┌────────

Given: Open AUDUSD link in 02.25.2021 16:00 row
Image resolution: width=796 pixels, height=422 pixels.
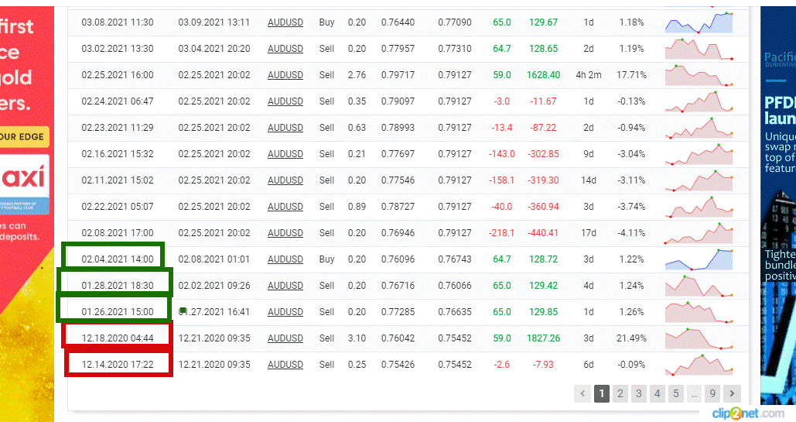Looking at the screenshot, I should click(x=285, y=75).
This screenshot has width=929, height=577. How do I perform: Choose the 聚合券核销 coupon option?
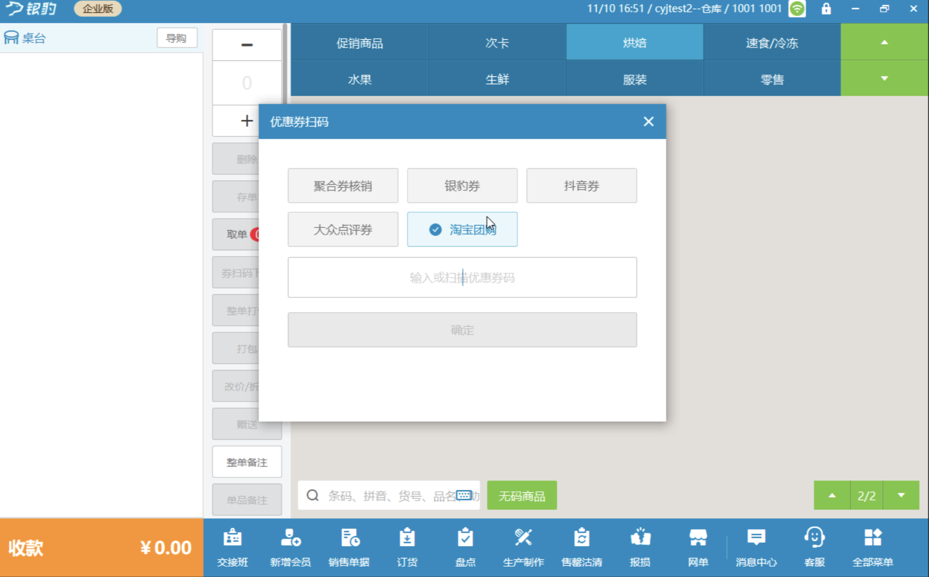point(343,186)
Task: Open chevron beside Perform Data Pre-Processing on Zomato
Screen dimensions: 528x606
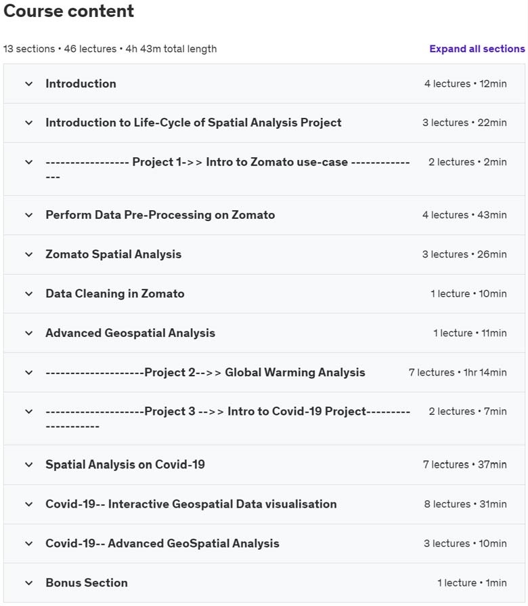Action: (x=28, y=215)
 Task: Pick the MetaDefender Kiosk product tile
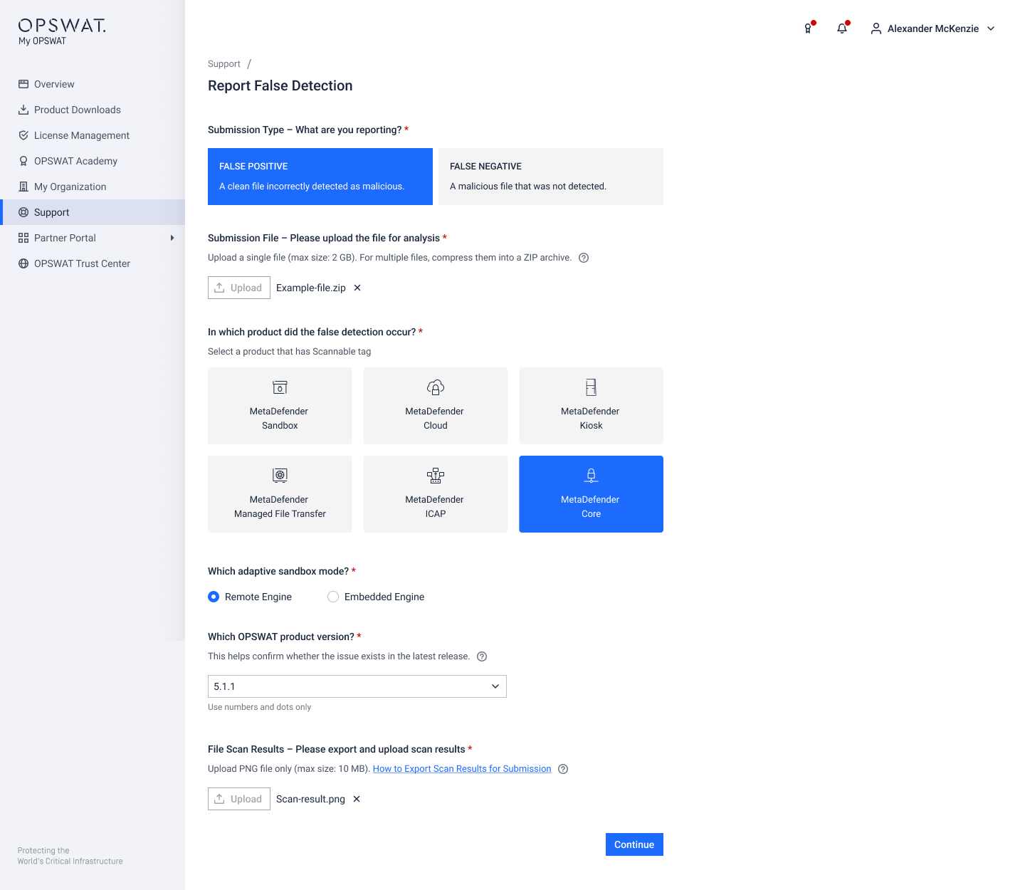591,406
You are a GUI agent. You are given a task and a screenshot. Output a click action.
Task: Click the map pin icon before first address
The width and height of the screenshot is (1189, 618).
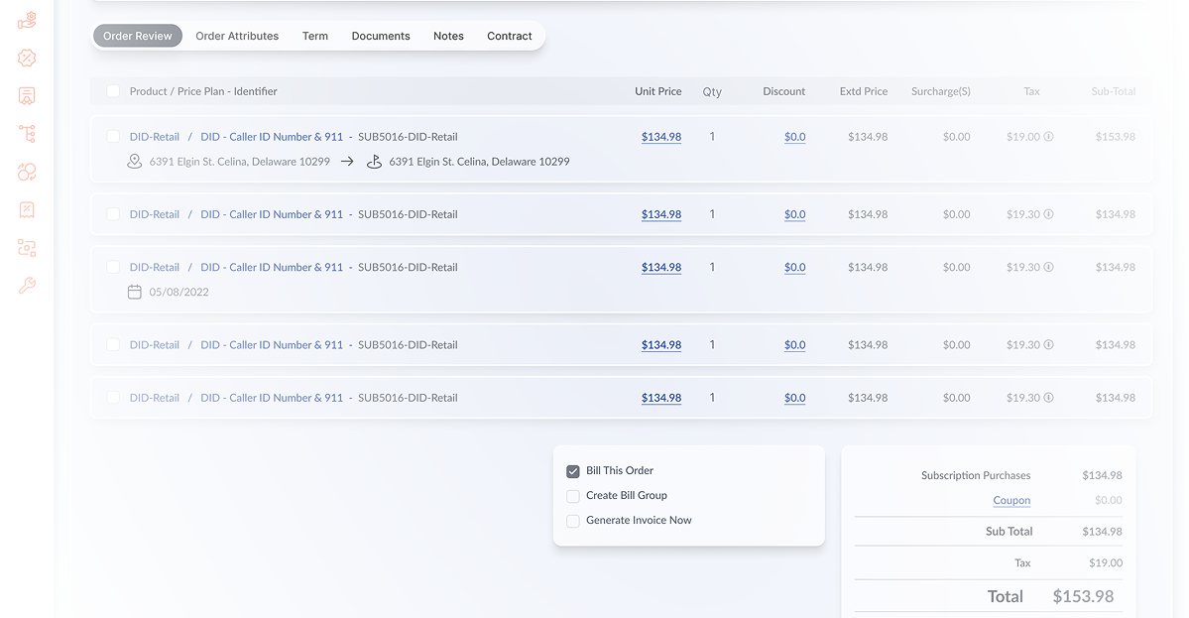click(x=135, y=162)
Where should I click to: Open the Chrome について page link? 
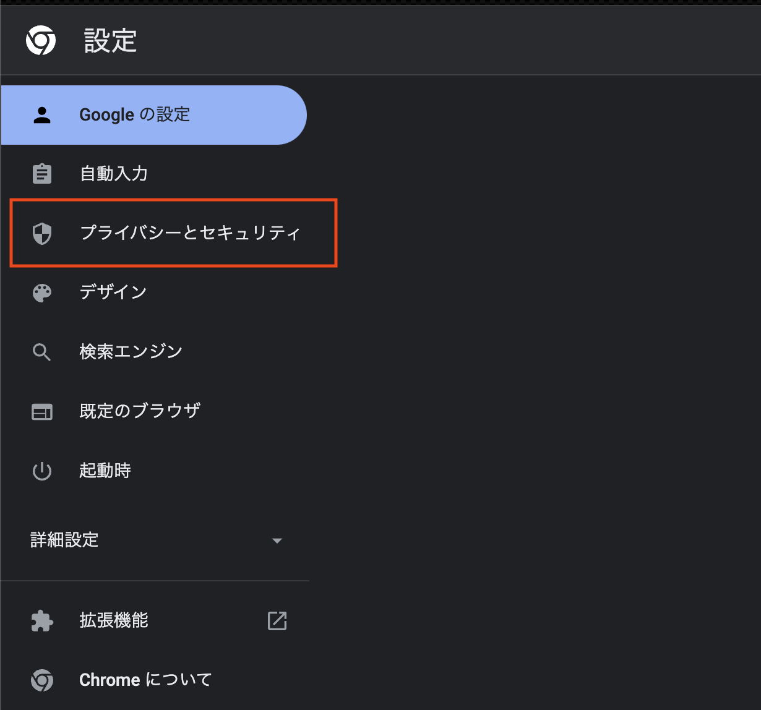point(145,680)
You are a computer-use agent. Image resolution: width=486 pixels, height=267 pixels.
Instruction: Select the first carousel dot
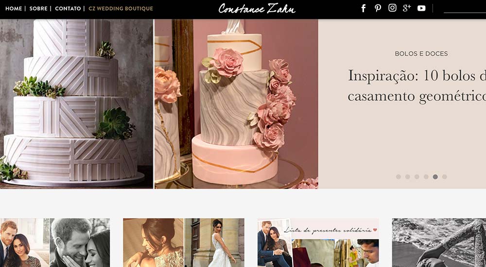(x=399, y=177)
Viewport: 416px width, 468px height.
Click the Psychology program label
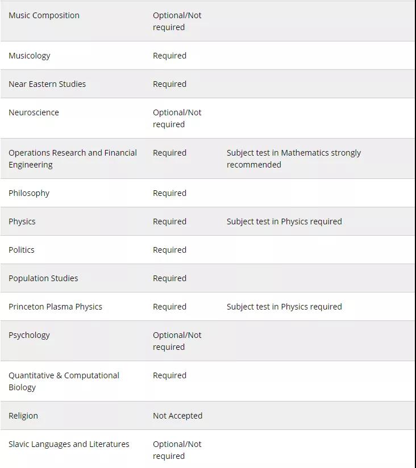point(29,335)
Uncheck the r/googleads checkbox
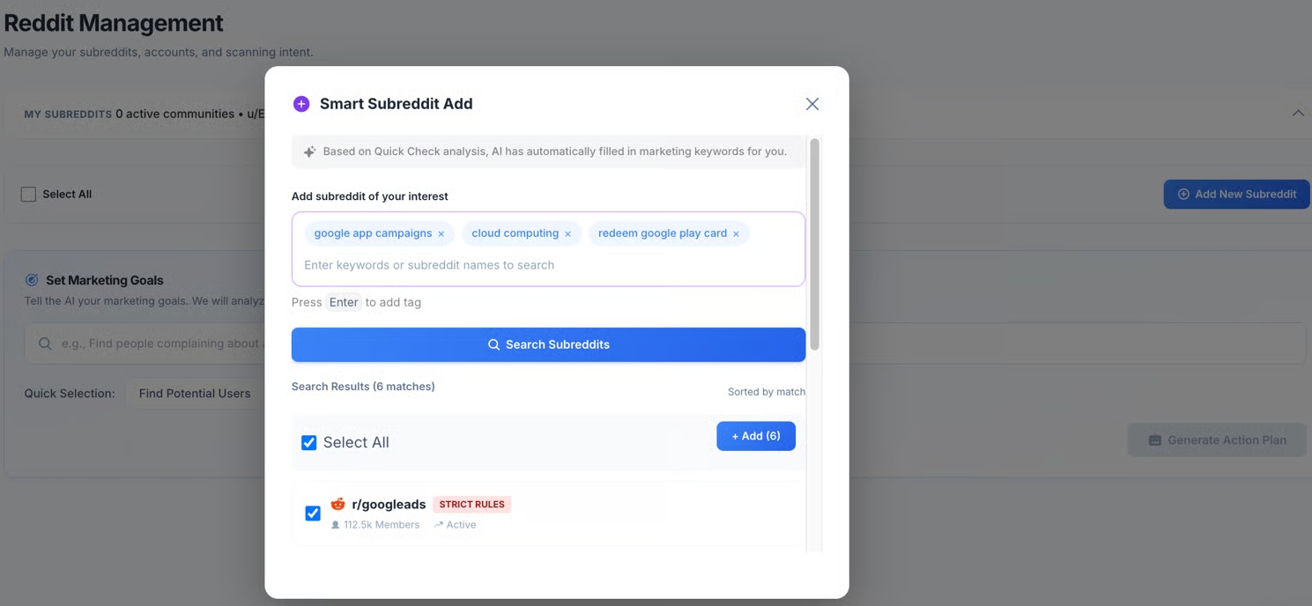Viewport: 1312px width, 606px height. point(313,514)
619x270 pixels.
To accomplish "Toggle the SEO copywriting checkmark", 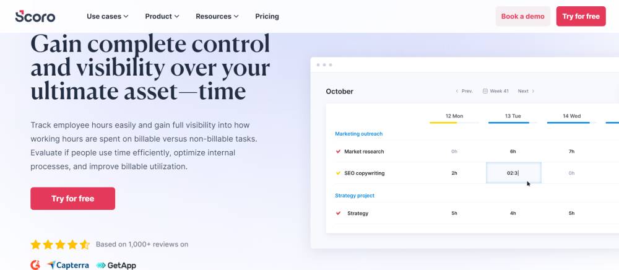I will (x=338, y=173).
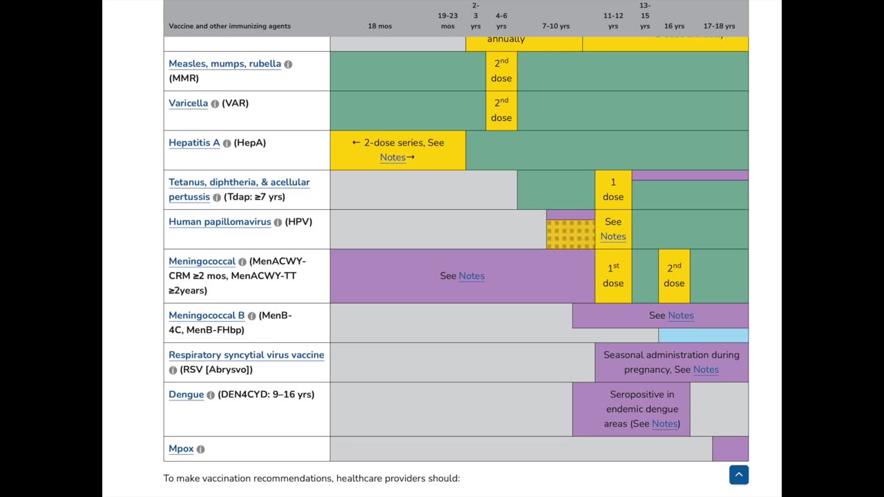
Task: Open Notes link in Hepatitis A row
Action: [x=392, y=157]
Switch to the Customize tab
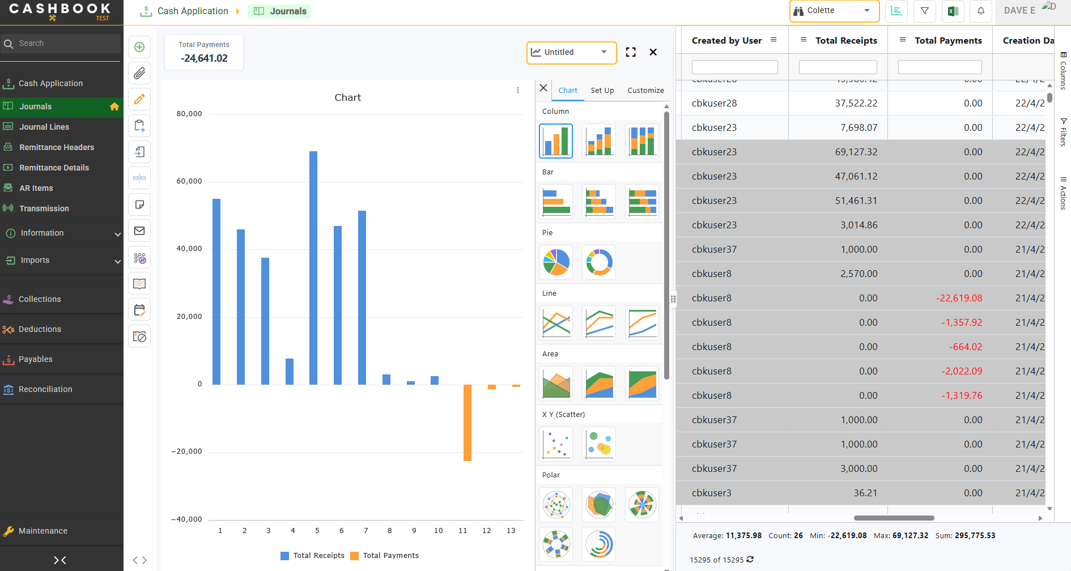Viewport: 1071px width, 571px height. click(645, 91)
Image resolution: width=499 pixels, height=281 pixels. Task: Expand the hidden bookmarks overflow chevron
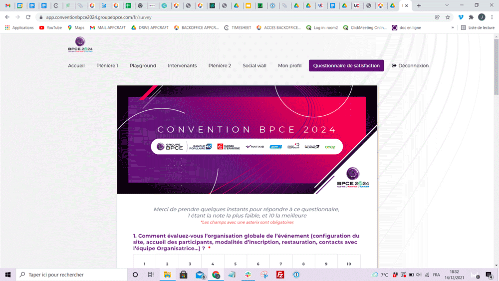click(453, 27)
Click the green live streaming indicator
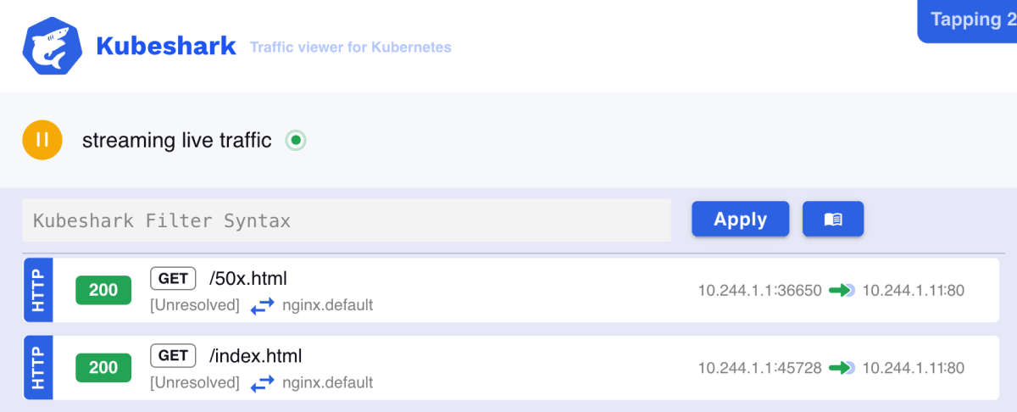1017x412 pixels. pos(295,141)
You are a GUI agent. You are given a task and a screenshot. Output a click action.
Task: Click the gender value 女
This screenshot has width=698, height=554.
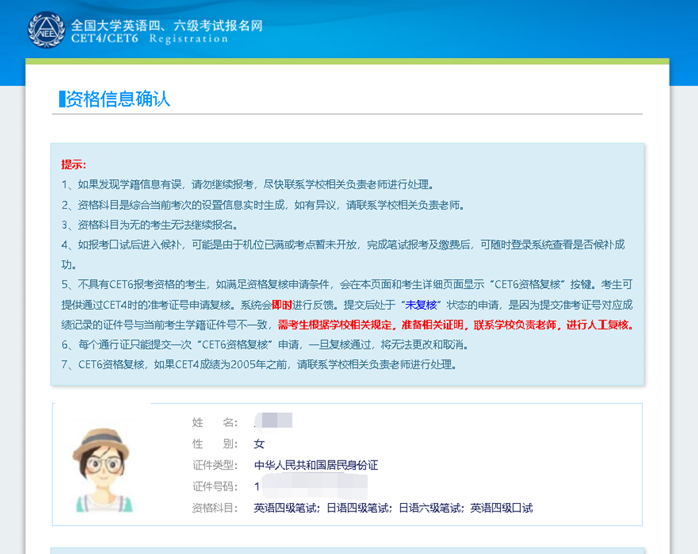(x=259, y=444)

└────────

What needs to be done:
What you return from the records above should be exactly everything from the line with "Screen dimensions: 528x606" down to the line with "Task: Click the map", both kept, and no pictures.

Task solution:
Screen dimensions: 528x606
Action: (x=28, y=215)
 Task: Pick the MetaDefender Kiosk product tile
591,406
You are a GUI agent. You are given a task and a screenshot. Output a click action.
Task: Click the map pin icon before first address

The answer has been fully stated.